The director of the national nursing research unit has called into question the worth of clinical risk assessment tools routinely relied on by thousands of frontline nurses.
Such tools are also now forming the basis of indicators, or metrics, being introduced to measure the quality of nursing care across the health service in areas such as pressure ulcer prevention and falls.
But Professor Peter Griffiths has told Nursing Times there is “no clear evidence” that many of the tools currently used accurately predict risk and help improve clinical outcomes.
Professor Griffiths, who contributed to research on metrics that fed into the next stage review, cited the Waterlow score – a numerical system used for 25 years to assess pressure ulcer risk – as an example of a particularly ineffective risk assessment tool.
“The Waterlow score was designed to raise awareness of pressure ulcers and hugely over-predicts risk. It is fine if it is being used to focus efforts and attention in this area, but it is not fine if it is being used as a clinical risk assessment tool to target intervention strategies,” he said.
Reducing the number of pressure ulcers has been highlighted by the chief nursing officer for England, Dame Christine Beasley, as one of eight “high impact actions” that should be implemented by nurses to improve patient care and reduce NHS costs (news, page 1, 17 November)
And, as Nursing Times revealed last week, the Department of Health is considering linking the amount hospital trusts get paid to how well they perform in clinical areas such as reducing pressure ulcers (news, page 1, 1 December).
But Heart of England Foundation Trust chief nurse Mandie Sunderland, who helped pioneer the introduction of nursing quality indicators in the North West, suggested that while not perfect, the current risk scores were the best available.
She said they were a useful first step - and it was necessary to work with what was available unless better tools were developed.

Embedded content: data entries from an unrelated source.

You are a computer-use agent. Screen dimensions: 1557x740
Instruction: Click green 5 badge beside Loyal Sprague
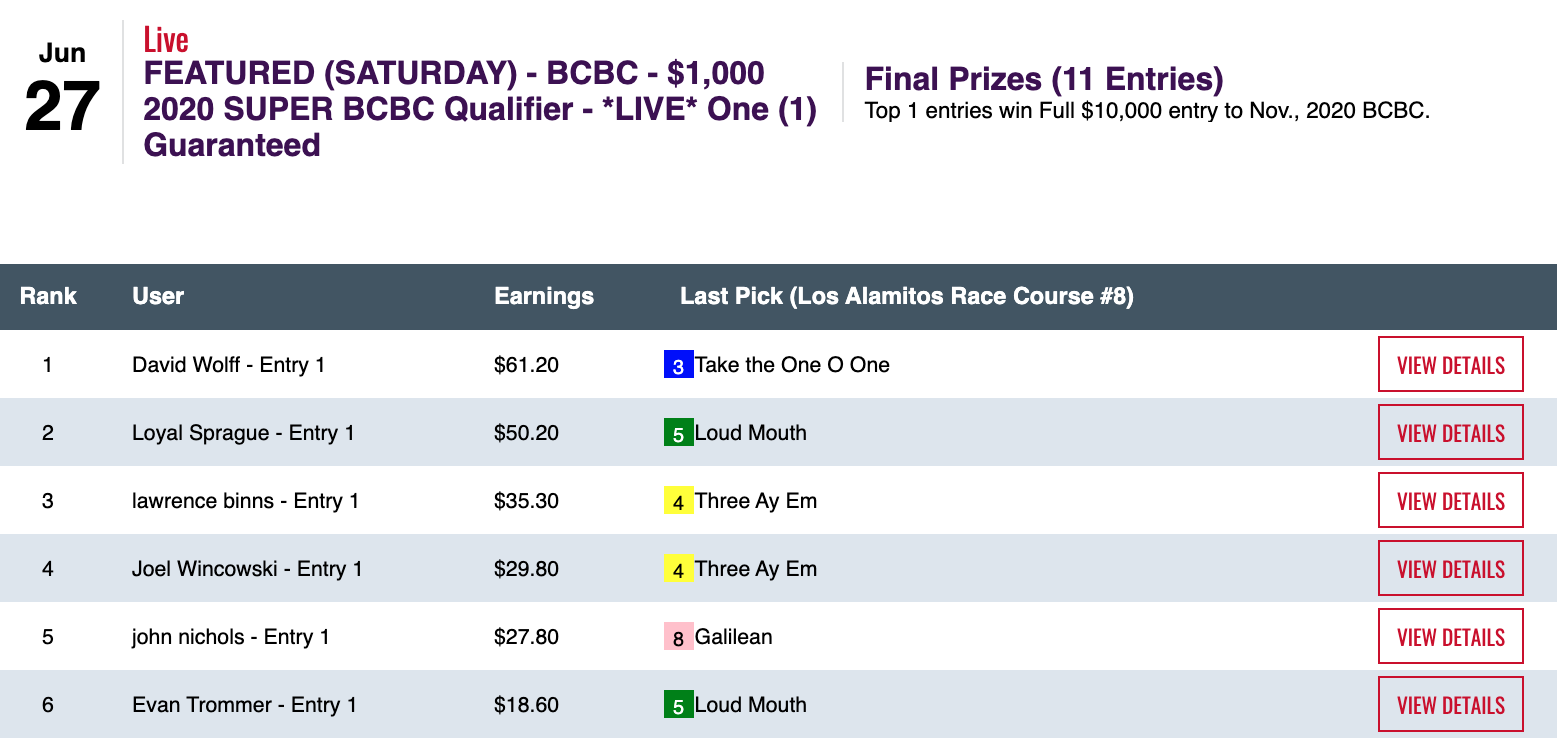(x=678, y=434)

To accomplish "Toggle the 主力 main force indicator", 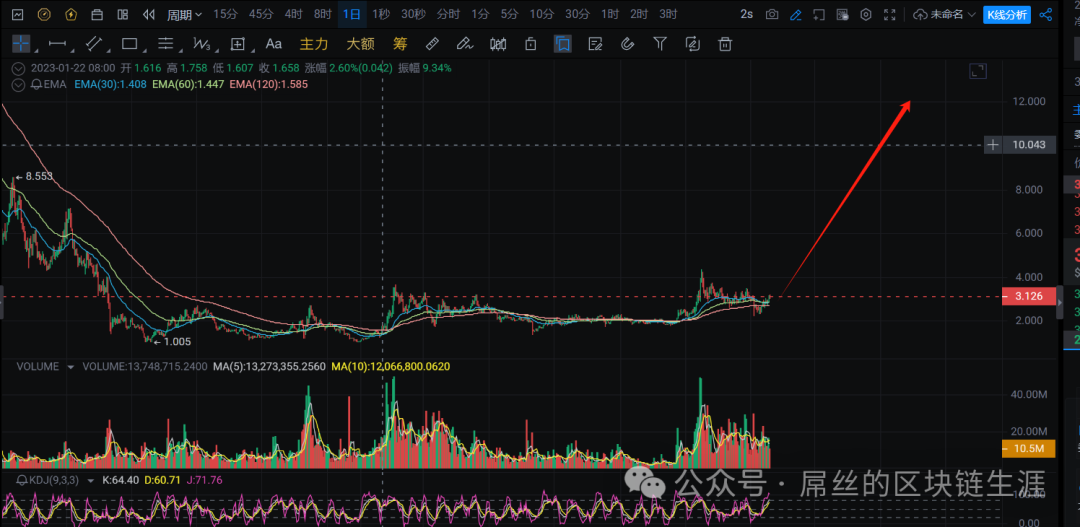I will pyautogui.click(x=314, y=44).
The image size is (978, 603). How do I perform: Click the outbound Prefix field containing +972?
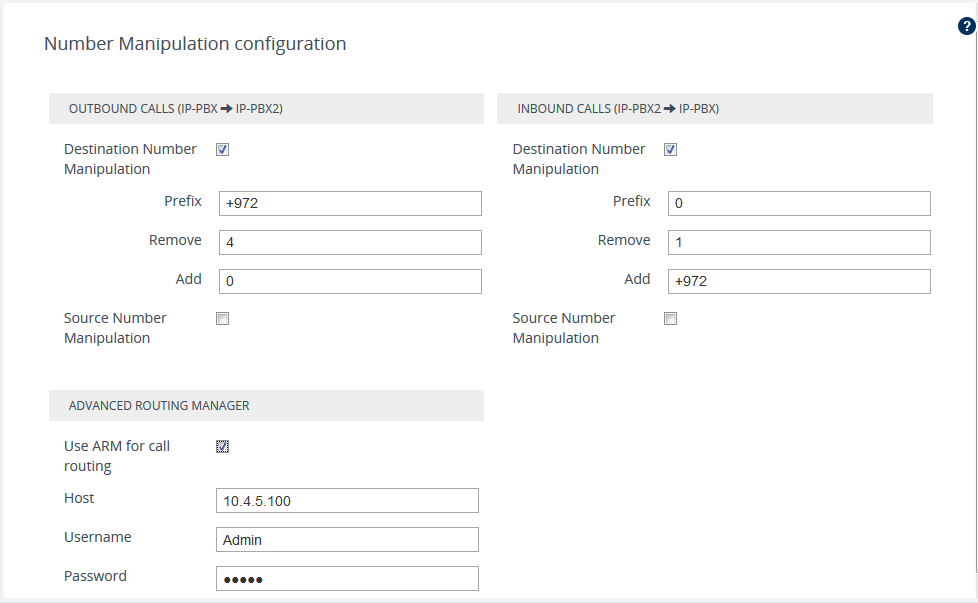(x=350, y=204)
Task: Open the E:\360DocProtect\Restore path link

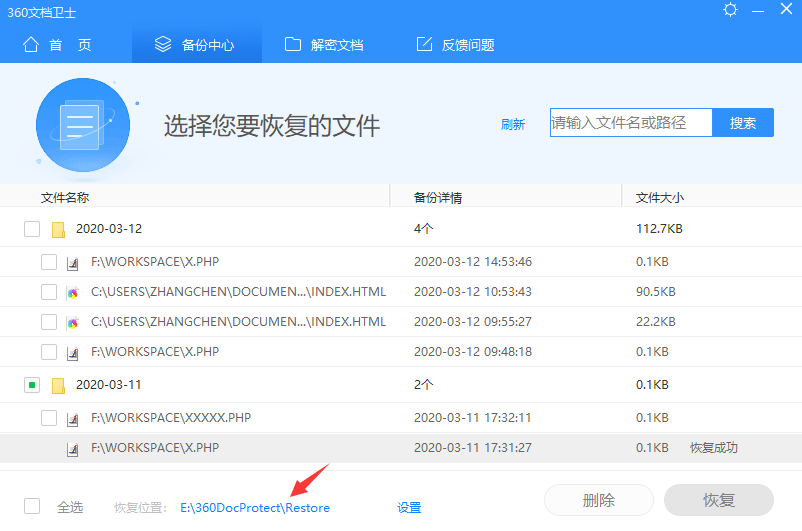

“A fundamental issue for improving care in areas such as pressure ulcers and falls is to first assess if a patient is at risk. We have adopted risk assessment tools [as part of nursing metrics] to help nurses identify patient needs, and signpost them to who needs further care,” she said.
United Lincolnshire Hospital Trust’s lead nurse in tissue viability Mark Collier acknowledged that such risk assessments had “not been researched enough to be specifically used as absolute measures of quality”.
“Tools should be used as a baseline, but they also need to be reused when it is clinically indicated or in line with NICE guidance. It must not be just a paper filling exercise,” he said.
“There is definitely an argument for doing an analysis of what we already have and developing amalgamated tools, or generic templates, that can be tailored to patient groups,” he added.
A spokesperson for the Department of Health said it is up to local organisations to consider which tools they want to use as part of ongoing risk assessment, but that the DH “would always expect trusts to evaluate against the best evidence in terms of which tools they use.”
She added that the Department of Health is working with strategic health authorities and service providers to develop measurement methodology and definitions for pressure ulcers, and further guidance and materials to support nursing staff in implementing the chief nursing officer’s high impact interventions will be available next year.